Which action would the nurse implement when performing an eye assessment of a patient's near visual acuity and a Jaeger eye chart is not available?
A) Use a newspaper or the label on a container. - If the nurse does not have access to a Jaeger eye chart, the nurse can ask the patient to read a newspaper or the label on a container. The findings should be documented as "reads newspaper headline at X inches." Snellen's chart is used for assessing distant vision. The test should not be skipped because an assessment of near vision is important to the patient's overall health. The patient does not need to return on a different day because a near visual acuity assessment can be completed with a newspaper test.
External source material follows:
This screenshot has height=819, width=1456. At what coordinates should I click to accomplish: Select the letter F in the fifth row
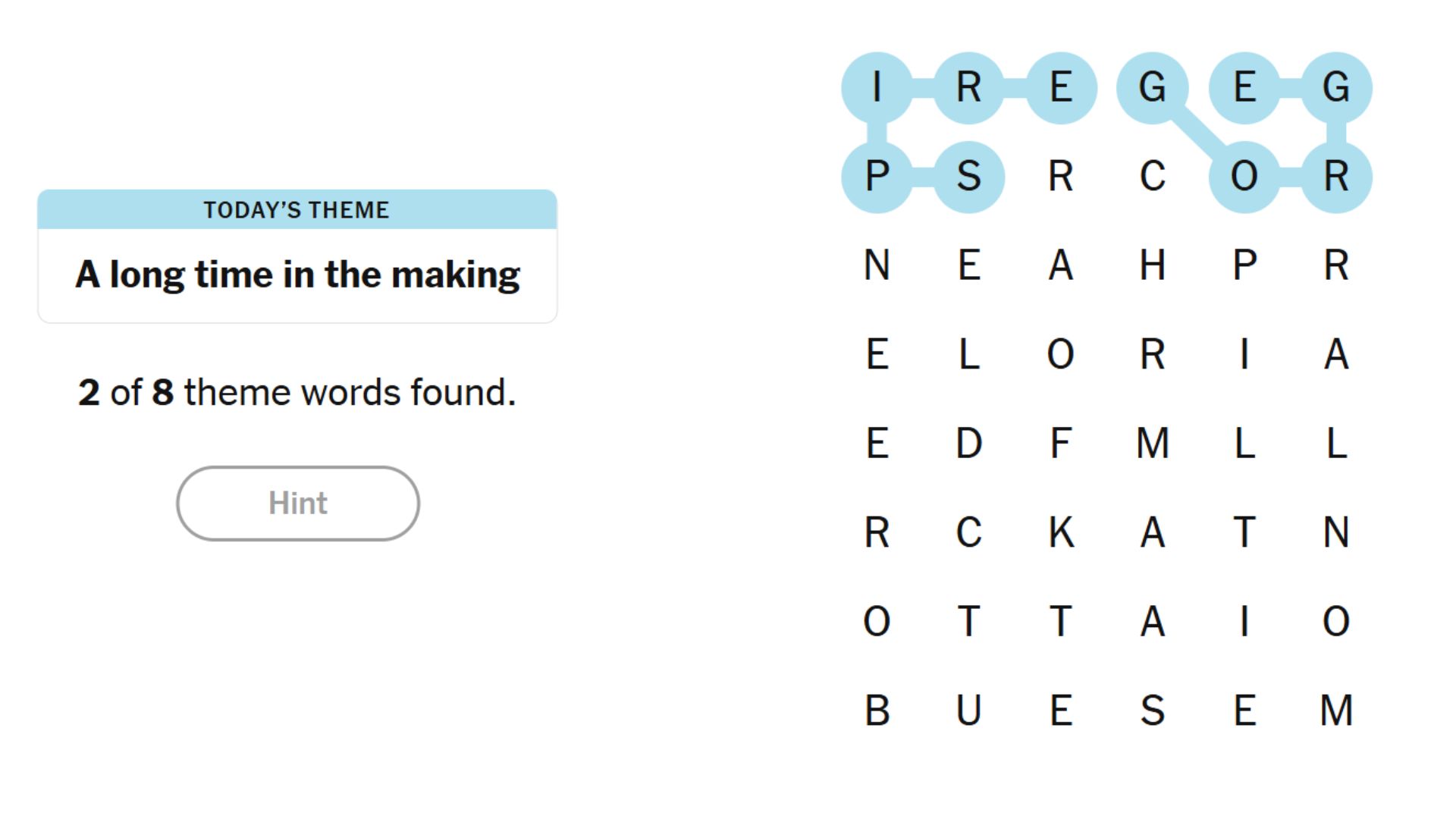point(1061,444)
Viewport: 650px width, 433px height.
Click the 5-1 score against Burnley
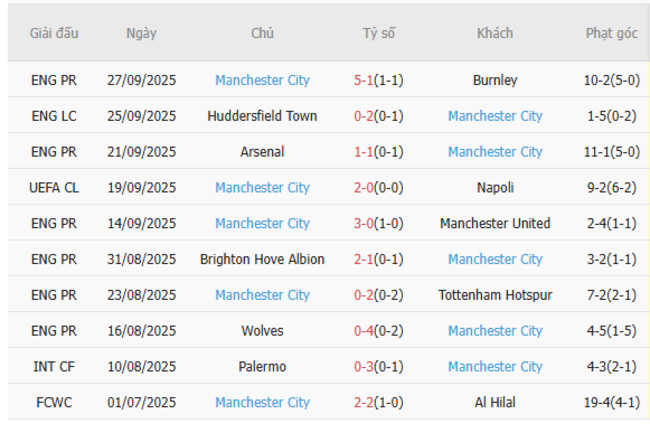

For the patient recently blinded from a motor vehicle accident, which patient goal has the highest priority?
A) Verbalize feelings related to visual impairment. - The nurse's priority is to help the patient express - feelings about vision loss, because the patient is not coping effectively with the situation. Until the patient expresses how he or she feels, the patient will be unable to progress in the rehabilitation process, including using suitable coping strategies to reduce stress, developing strengths and a support system, and transitioning successfully to the sudden vision loss. Topics
For which clinical manifestations would the nurse monitor the patient after a fluorescein angiography?
A) Yellowish discoloration of the skin and urine; Nausea and vomiting after the procedure - In fluorescein angiography, fluorescein is injected into the body. This dye is a noniodine and nonradioactive dye. This procedure has some common side effects. The dye can cause yellowish discoloration of skin and urine. This dye can also cause some nausea and vomiting. The presence of blood in urine is a serious sign and is not a common side effect of this procedure. Redness of the eyes can have many causative factors and is unlikely after this procedure.